We heard you: let's focus on substantive discussion

zack · September 25, 2024, 8:43am

Wait, what? I have consistently voted stating that availability of training datasets was a requirement for exercising both the freedom of study and the freedom of modify. (But I’ve been outvoted.)

So I’m not sure where you obtain the above conclusion from. (I apologize, but I haven’t found time yet to digest all the details you have provided. I am participating as volunteer in this process, with limited time availability.)

I’ve also raised earlier on this forum (don’t have the link at hand, sorry) the concern that casted voted could not be interpreted as consensus in favor of making training dataset optional, but rather that they denoted a 50/50 split on the data matter.

But, honestly, I think discussing the voting details is beside the point, and that’s why I have stopped arguing about them. Not only because voting is not a good way to decide on complex technical matters, but because I think OSI’s decisions to not mandate access to training data is a political decision, that they are entirely entitled to make. It’s even a pragmatic one, in the tradition of the organization, for better or for worse.

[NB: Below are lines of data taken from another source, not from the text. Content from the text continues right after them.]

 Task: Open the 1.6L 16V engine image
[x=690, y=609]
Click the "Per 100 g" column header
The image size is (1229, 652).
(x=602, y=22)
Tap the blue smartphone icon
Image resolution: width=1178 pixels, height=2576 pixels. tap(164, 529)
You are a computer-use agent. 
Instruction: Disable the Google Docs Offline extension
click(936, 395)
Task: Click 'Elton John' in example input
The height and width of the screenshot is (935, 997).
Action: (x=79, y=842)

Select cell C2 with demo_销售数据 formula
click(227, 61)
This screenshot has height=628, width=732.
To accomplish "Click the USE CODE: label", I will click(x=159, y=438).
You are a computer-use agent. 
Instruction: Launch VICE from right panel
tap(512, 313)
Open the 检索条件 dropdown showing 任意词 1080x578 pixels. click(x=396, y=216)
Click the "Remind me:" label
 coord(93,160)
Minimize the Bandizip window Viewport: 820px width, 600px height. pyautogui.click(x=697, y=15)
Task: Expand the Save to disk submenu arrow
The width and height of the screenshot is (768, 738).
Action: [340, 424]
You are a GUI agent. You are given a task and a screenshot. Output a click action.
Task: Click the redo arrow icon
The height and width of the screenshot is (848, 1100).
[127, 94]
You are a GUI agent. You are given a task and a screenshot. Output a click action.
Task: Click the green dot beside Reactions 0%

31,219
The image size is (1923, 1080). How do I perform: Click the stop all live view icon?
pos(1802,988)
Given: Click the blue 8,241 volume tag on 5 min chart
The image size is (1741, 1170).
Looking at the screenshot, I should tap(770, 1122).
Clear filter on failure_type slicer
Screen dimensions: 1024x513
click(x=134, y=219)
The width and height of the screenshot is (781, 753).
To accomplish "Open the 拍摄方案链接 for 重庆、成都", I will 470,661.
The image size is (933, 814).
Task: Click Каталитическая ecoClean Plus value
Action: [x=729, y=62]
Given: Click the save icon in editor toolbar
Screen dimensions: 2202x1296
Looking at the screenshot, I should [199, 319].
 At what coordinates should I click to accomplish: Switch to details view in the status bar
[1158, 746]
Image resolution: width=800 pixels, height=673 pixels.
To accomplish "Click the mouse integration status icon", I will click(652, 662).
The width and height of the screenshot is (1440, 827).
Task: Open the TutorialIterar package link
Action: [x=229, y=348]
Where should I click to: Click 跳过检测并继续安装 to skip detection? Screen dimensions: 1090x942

(In fact, I even think that OSAID 0.9 is potentially a good definition, that could improve the state of model freedom in the industry. The main problem it has is of naming/branding, as I consider that something as broad as “open source AI” should be more “radical”, and require training data availability. I am still hopeful that we can obtain a multi-tier definition, either via the D-/D+ classification, or via some even stricter split between “open weight” and “open source” labels. I planned to write more broadly about this later on, but it will not be here.)